Regarding your question, I have been subsetting the AoU Hail exome MT without issue. I haven’t tried to subset 60K samples, but I have had success with 5-6K sized cohorts. I have used about 400-500 CPUs (all but the 2 required workers are preemptible workers), I usually up the RAM a little bit, and this takes about 5-6 hours to subset the 5-6K samples from the Hail MT and write to VCF. This will cost about $10/hour. My grant funding is not NIH-based, so it might be cheaper for others with the STRIDES discount.

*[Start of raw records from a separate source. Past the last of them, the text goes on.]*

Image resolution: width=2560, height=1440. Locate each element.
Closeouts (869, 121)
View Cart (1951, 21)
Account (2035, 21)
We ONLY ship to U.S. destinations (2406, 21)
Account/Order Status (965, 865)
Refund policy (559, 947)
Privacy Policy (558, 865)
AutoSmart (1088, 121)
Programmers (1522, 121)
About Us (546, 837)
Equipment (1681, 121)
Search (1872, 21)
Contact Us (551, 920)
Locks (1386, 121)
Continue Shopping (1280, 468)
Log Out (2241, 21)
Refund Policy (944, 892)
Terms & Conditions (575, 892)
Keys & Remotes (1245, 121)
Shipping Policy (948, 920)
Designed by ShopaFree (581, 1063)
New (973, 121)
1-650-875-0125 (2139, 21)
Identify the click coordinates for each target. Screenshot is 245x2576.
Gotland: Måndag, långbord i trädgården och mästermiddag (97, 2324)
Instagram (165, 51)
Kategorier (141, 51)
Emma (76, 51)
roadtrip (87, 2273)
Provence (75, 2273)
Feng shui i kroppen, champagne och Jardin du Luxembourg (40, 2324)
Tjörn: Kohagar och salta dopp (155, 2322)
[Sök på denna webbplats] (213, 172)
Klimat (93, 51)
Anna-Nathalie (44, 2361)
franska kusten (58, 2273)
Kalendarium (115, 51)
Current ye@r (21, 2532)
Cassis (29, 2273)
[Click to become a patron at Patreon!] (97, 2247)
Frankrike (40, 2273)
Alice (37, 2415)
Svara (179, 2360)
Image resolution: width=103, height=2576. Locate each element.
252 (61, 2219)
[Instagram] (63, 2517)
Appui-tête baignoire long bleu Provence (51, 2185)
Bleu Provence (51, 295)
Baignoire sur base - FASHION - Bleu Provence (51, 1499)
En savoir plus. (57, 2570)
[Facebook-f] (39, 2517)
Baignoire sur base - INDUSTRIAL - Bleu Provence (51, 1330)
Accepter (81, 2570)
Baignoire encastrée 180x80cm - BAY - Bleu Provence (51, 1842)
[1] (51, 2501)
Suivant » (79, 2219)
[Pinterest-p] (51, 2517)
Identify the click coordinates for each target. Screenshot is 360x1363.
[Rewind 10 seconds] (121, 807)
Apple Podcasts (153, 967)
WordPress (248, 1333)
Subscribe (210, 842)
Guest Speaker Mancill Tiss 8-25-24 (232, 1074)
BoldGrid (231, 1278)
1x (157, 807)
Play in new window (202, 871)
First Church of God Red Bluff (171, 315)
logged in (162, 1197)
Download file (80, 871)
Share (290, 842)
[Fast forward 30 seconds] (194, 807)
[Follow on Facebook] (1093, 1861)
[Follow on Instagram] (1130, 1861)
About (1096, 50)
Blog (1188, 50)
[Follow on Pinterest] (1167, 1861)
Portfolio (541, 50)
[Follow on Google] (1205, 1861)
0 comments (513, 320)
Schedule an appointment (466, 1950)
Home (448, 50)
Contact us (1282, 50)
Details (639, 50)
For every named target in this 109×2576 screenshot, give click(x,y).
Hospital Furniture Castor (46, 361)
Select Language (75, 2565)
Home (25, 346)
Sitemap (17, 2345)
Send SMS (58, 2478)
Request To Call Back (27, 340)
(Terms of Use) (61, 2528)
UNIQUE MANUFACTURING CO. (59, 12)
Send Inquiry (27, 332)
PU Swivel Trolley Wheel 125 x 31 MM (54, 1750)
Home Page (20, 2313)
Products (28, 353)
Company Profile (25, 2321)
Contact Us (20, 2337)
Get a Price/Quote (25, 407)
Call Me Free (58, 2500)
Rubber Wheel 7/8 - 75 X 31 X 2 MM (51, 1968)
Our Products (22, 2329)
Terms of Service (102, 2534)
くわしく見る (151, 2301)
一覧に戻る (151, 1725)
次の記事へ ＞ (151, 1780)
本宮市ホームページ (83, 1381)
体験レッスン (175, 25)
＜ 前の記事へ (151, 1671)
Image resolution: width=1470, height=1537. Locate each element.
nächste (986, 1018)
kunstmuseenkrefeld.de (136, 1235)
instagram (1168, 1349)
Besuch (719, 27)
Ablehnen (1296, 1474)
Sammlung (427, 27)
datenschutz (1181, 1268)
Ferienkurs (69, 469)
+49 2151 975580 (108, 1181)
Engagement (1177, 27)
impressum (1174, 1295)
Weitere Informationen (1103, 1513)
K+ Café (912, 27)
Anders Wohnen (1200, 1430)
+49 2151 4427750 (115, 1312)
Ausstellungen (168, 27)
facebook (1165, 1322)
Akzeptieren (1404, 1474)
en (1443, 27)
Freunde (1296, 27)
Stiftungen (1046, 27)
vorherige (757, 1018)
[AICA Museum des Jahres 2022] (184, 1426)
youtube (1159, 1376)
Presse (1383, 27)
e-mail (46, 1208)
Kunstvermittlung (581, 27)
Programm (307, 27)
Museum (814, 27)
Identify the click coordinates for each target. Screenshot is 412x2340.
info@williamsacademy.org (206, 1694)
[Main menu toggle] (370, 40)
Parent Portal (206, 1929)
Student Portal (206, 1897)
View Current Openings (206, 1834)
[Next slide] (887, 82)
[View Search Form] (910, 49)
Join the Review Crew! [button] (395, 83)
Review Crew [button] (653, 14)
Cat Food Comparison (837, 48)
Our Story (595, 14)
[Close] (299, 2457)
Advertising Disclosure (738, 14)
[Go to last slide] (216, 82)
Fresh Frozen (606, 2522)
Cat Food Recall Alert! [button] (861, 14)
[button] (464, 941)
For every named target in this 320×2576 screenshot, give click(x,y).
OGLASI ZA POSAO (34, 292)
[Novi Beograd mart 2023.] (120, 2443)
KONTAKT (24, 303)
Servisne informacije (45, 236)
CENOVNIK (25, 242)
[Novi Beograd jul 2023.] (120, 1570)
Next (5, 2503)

And, since my cohorts are smaller, I’ve been using bcftools to do additional filtering once I have the VCF. However, you may want to reimport your VCF to a Hail MT for a cohort of 60K. With that size, bcftools will take forever and a day.

Hope that helps!

Hello @danking, thanks for your response to this thread. I am running a similar analysis, however with over 10x the number of samples (~60K samples). Currently have subset the VDS by chromosome and then by samples, since this post and others mentioned “filtering by variants first is always preferable” and I am only looking at variants along 11 chromosomes. I was wondering if this is what you would recommend or if I should just filter the VDS by samples and then by chromosome before converting to a dense MT.